Although renaming and moving files after an instance of the flow is triggered are an unusual occurrence, adding this recommended action improves the reliability of the compliance actions succeeding because the current path and name of the file is retrieved automatically just before the selected actions run.

Limitations for this scenario

  • You must create a new retention label to run a flow at the end of the retention period. You can't edit an existing retention label for this configuration.

  • By default, the account that creates the Power Automate flow must be the same account that creates the retention label. If you share the flow in Power Automate, the people you share it with can also select the flow when they create a retention label.

  • If you select the relabel action in the flow, the retention label that you select as the replacement can't be configured to mark the item as a regulatory record. It can be configured to mark the item as a record, or not mark the item as a record.

  • If your chosen flow uses an environment type other than Default, you must use PowerShell to create the retention label, and use the FlowId parameter.

Power Automate dependency

Power Automate is a workflow service that automates actions across applications and services. Specific to running a Power Automate flow at the end of the retention period:

  • You must have a Power Automate plan that includes premium connectors, separate from your Microsoft 365 compliance plan.
  • The Power Automate flow must be an automated cloud flow that is created from blank, and configured to use the trigger When an item reaches the end of its retention period.

For more information about how to use and configure the dependent automated cloud flows, see the Microsoft Power Automate Documentation.

How to configure a retention label to run a Power Automate flow

  1. In the Microsoft Purview portal or the Microsoft Purview compliance portal, create a new retention label with your preferred name and settings. For more information, see Use file plan to create and manage retention labels.

  2. Specific to this scenario:

    1. On the Define label settings page, select Retain items indefinitely or for a specific period and specify the retention period.
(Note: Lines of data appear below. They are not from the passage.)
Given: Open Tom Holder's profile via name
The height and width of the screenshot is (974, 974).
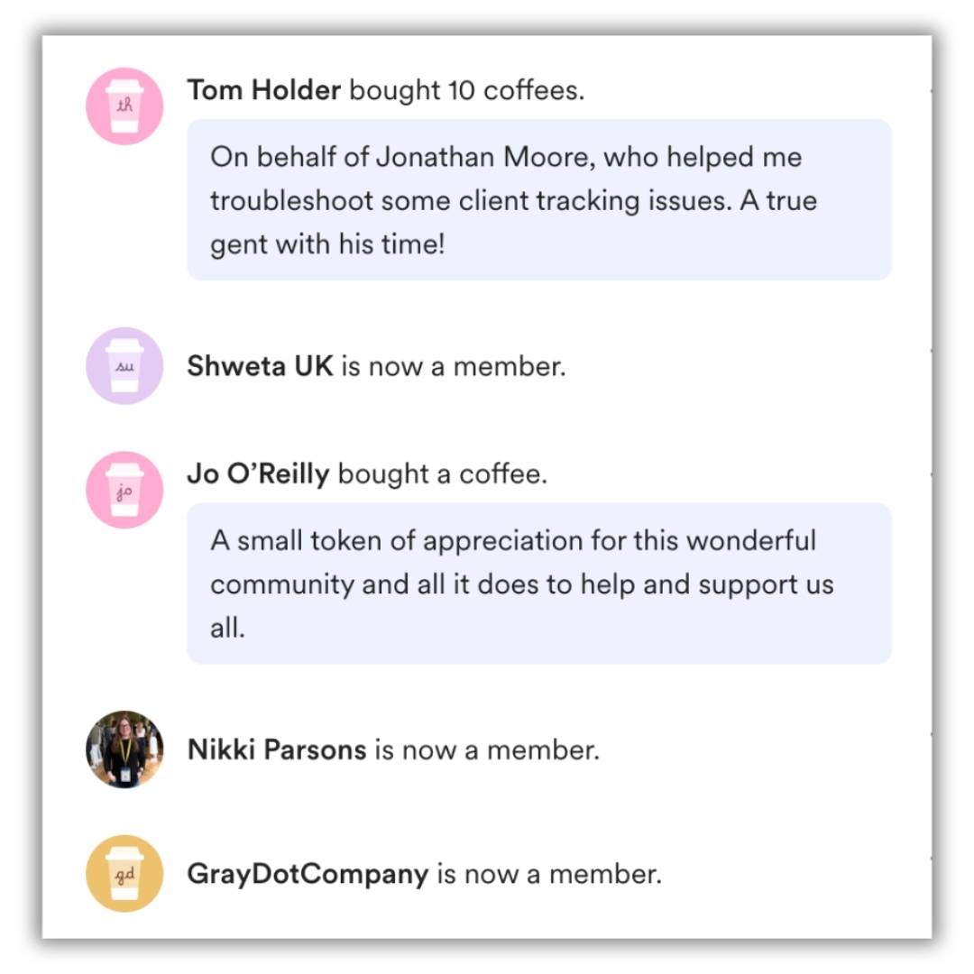Looking at the screenshot, I should (x=263, y=90).
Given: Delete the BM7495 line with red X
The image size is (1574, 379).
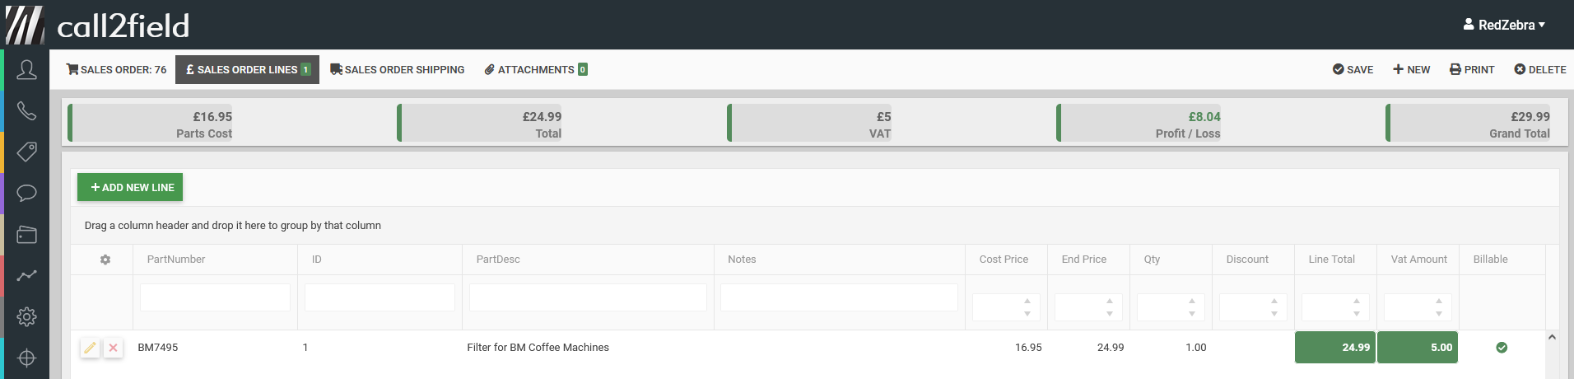Looking at the screenshot, I should click(114, 348).
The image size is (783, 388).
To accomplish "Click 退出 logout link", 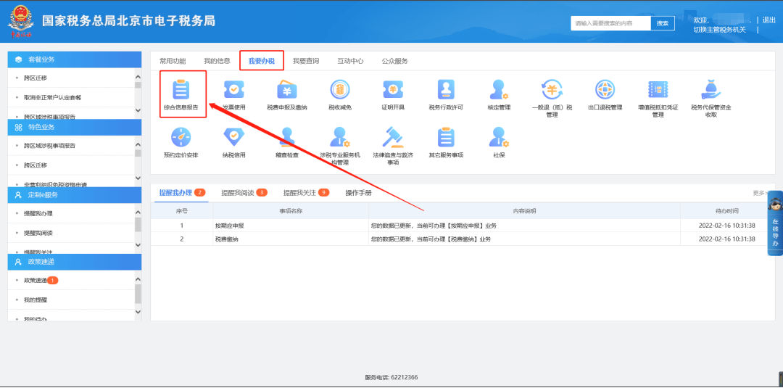I will (769, 20).
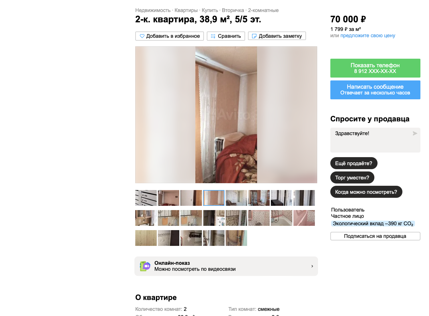Image resolution: width=429 pixels, height=316 pixels.
Task: Click the compare list icon
Action: point(213,36)
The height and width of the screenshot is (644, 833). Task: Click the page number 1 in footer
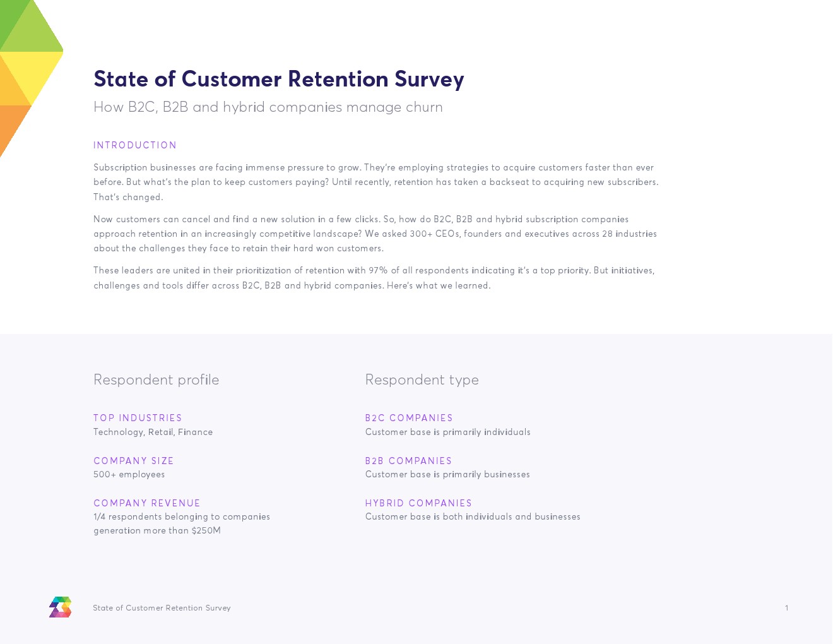click(x=787, y=608)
    2. On the Choose what happens after the retention period page, select Run a Power Automate flow, and then Select a flow:

      Configuring a retention label to run a Power Automate flow after the retention period expires.

    3. From the Select a Power Automate flow flyout pane, you'll see any automated cloud flows that you created (or somebody has shared with you) and that have the When an item reaches the end of its retention period trigger.

      Select the flow you want, and complete the configuration to create the retention label.

A retention label can be configured for only one Power Automate flow, but the same flow can be used by more than one retention label.

When the flow is triggered

Just as it can take up to 7 days to automatically apply a retention label or display it so you can apply it, so you should allow up to 7 days after the expiration period expires before the Power Automate flow is triggered. The initiation of the flow can then take a few hours.

For the Microsoft 365 compliance actions of delete and relabel, then allow up to 7 days for these actions to complete. Specific for Exchange and the Microsoft 365 compliance actions of delete, allow up to 14 days.

Both the flow itself and the Microsoft 365 compliance actions in the flow are queued so that if there are any network or service delays, the flow and actions are automatically retried.

The principles of retention still apply to retention labels that are configured to run a flow at the end of the retention period, in that an item is always retained for the longest period if there is a conflict with one or more retention policies. However, the flow is always triggered at the end of the label's retention period.

Next steps

To help you track the retention labels with this configuration:

To confirm there weren't any failures or errors with your flow, go to the Power Automate dashboard, select My flows, and then select your flow to review the 28-day run history.